No fim da tarde, o DI para janeiro de 2028 subiu para 14,06%, enquanto a taxa para janeiro de 2035 avançou a 14,35%, com os vencimentos mais longos liderando o movimento, em linha com a elevação dos juros globais.
O principal vetor externo foi a retomada das preocupações inflacionárias ligadas ao conflito entre EUA e Irã, que levou investidores a venderem títulos norte-americanos, elevando os rendimentos dos Treasuries. Esse movimento contaminou a curva brasileira, especialmente nos vértices mais longos, mais sensíveis ao cenário global.
Na ponta longa, além do ambiente externo, o movimento foi amplificado por fatores domésticos, com o mercado reagindo aos desdobramentos envolvendo Flávio Bolsonaro e o banqueiro Daniel Vorcaro. A leitura é de que o episódio aumenta a incerteza política e pode ter implicações fiscais, elevando os prêmios de risco.
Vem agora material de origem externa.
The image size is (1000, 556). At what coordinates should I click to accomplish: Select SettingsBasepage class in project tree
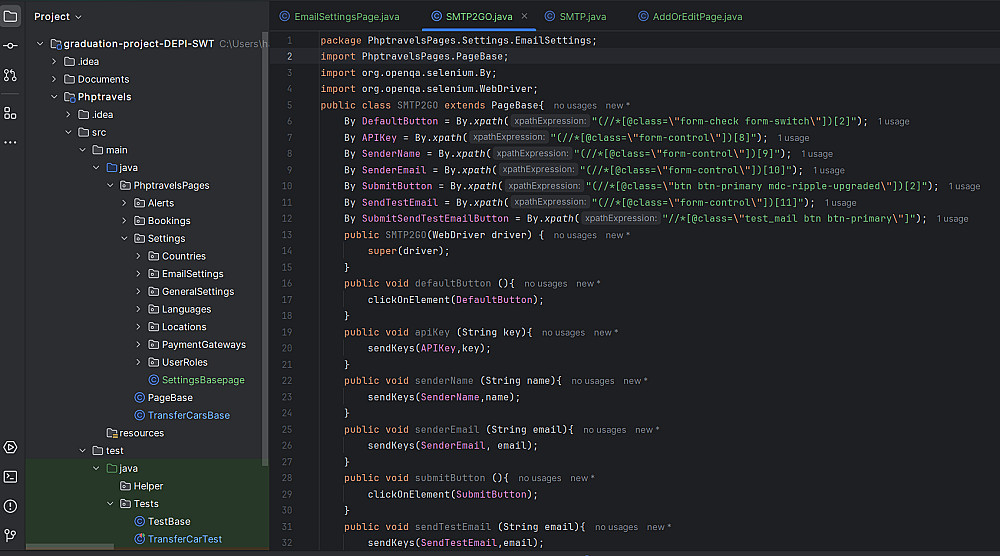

Já na ponta curta, a alta foi mais contida, ainda ancorada pela expectativa de política monetária, embora também influenciada pela percepção de menor espaço para cortes de juros, diante da deterioração das expectativas de inflação.
O movimento intradia evidenciou a sensibilidade da curva ao noticiário político: a taxa longa atingiu máximas no momento em que vieram novas informações sobre o caso, reforçando que, além do cenário externo, o risco doméstico segue sendo um fator relevante para a inclinação da curva de juros no Brasil.